*TO DO*:
A - Answer these questions from the article on Betsson's stake in a Nigerian betting operator:
(i) In what year was Betbonanza founded?
(ii) Which body licenses Betbonanza?
(iii) Which two football clubs did Betsson sponsor in Kenya?
B - Retype the part of the Betsson article starting with "Despite its majority" and going on through "and AFC Leopards.".
C - Please continue the article on Betsson's Nigerian stake from where it stops.

*PAGE EXTRACT*:
════════════════

Betsson continues Africa exploration with 60% stake in Nigerian sports betting operator
“We thought now was a good time to scale up a bit because we have seen good traction in the numbers,” Betsson CEO Pontus Lindwall told iGaming NEXT. “We have been a minority shareholder in this company for quite some time and have closely followed the development of the operation.”
Despite its majority ownership stake, Betsson will not power the sports betting brand via its B2B sportsbook solution.
In fact, it will be business as usual for Betbonanza, which was founded in 2019 and is licensed by the Lagos State Lotteries Board.
“It is still acting as an independent company, pretty much,” said Lindwall. “They are on the right track now, but obviously we are quite a big company with some resources. If we can help out in any way, we are happy to do that. But they will run their own operations for the time being.”
Nigeria is not Betsson’s first foray into the African market. In December 2020, the operator launched its Betsafe sportsbook brand in Kenya, alongside a three-year sponsorship deal with two top-flight football clubs: Gor Mahia FC and AFC Leopards.
However, that launch did not develop as planned. Covid-19 struck around the same time and the professional football league was postponed as a result.
“I think we have learnt a few lessons there,” said Lindwall. “We tried to go in with Betsafe and did some marketing efforts, but then there was no soccer for a while. At that time, we sponsored the two largest soccer clubs, which didn’t make much of an impact, obviously.“These markets are different from other markets. It is not always easy to operate there. If you are going to succeed, you need to show a great deal of patience,” he added.

════════════════

*DATASET EXTRACT*:
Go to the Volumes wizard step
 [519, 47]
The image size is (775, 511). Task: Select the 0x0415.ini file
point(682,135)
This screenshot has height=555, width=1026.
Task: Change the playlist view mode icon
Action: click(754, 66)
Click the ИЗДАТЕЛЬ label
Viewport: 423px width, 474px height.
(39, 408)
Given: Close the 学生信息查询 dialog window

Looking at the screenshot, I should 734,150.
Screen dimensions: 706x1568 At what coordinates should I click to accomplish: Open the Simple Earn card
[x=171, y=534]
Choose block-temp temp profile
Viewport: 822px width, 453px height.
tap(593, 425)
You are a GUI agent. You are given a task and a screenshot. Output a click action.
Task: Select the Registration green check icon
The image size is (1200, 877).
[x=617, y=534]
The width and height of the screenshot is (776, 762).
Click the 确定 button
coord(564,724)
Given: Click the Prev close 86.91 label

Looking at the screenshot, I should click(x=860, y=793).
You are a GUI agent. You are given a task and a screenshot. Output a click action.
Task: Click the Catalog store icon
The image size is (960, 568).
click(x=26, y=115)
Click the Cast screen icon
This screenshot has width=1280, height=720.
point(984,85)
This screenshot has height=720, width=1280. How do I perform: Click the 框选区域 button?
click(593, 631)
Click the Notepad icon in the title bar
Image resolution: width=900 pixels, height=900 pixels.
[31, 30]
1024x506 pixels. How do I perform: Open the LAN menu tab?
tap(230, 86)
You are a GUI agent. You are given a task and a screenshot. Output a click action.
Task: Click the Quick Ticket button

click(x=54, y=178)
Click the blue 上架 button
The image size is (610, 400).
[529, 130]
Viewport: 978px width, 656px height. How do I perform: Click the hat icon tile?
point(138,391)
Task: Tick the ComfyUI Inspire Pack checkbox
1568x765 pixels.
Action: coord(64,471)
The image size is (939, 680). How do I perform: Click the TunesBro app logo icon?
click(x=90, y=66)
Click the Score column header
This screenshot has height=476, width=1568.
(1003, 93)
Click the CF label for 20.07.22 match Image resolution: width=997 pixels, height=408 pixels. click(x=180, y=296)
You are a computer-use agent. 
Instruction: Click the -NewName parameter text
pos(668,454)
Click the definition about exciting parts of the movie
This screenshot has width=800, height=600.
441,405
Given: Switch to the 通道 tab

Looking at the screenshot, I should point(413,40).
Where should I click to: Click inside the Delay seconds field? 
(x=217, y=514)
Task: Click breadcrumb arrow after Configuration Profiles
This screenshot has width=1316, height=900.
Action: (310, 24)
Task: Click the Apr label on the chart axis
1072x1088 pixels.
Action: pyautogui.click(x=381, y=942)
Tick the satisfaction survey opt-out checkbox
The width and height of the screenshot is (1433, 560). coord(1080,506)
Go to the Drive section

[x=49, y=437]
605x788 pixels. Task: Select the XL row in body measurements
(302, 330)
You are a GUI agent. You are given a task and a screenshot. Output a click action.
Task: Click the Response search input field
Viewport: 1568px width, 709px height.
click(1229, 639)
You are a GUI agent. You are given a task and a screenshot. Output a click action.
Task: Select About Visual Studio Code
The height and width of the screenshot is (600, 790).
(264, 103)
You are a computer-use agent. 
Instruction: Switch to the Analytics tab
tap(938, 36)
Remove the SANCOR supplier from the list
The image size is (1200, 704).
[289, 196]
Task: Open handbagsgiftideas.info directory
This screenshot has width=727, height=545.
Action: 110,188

════════════════

*RESULTS*:
A -
(i) 2019
(ii) The Lagos State Lotteries Board
(iii) Gor Mahia FC and AFC Leopards

B -
Despite its majority ownership stake, Betsson will not power the sports betting brand via its B2B sportsbook solution.
In fact, it will be business as usual for Betbonanza, which was founded in 2019 and is licensed by the Lagos State Lotteries Board.
“It is still acting as an independent company, pretty much,” said Lindwall. “They are on the right track now, but obviously we are quite a big company with some resources. If we can help out in any way, we are happy to do that. But they will run their own operations for the time being.”
Nigeria is not Betsson’s first foray into the African market. In December 2020, the operator launched its Betsafe sportsbook brand in Kenya, alongside a three-year sponsorship deal with two top-flight football clubs: Gor Mahia FC and AFC Leopards.

C -
Betsson CEO Pontus Lindwall: “These markets are different from other markets. It is not always easy to operate there. If you are going to succeed, you need to show a great deal of patience.”
For the time being, Nigeria is the only operational African market for Betsson. It has not shut down Betsafe in Kenya, but the company is not operating in the market at this time as operators have been temporarily blocked from accepting deposits during a licence renewal period.
Betsson will be hoping for better luck in Nigeria, which Lindwall described as “a big market and a country that is growing very fast”. Indeed, Nigeria is the biggest country in Africa by population and home to more than 200 million people – four times more than Kenya, for context.
While the opportunity is obvious, Betsson is perhaps wise to rely on the expertise of Betbonanza’s existing management team. The offering needs to be highly localised as consumer behaviour in Africa is vastly different to Betsson’s other, more familiar operating territories.
“They have a lower level of people with bank accounts, so you need to allow your customers to be able to deposit through other means,” said Lindwall when asked about the challenges of operating in Africa.
“That is one thing, and then you have the different infrastructure, with less good connectivity on the internet and mobile handsets which are maybe not as modern as you would see in Western Europe.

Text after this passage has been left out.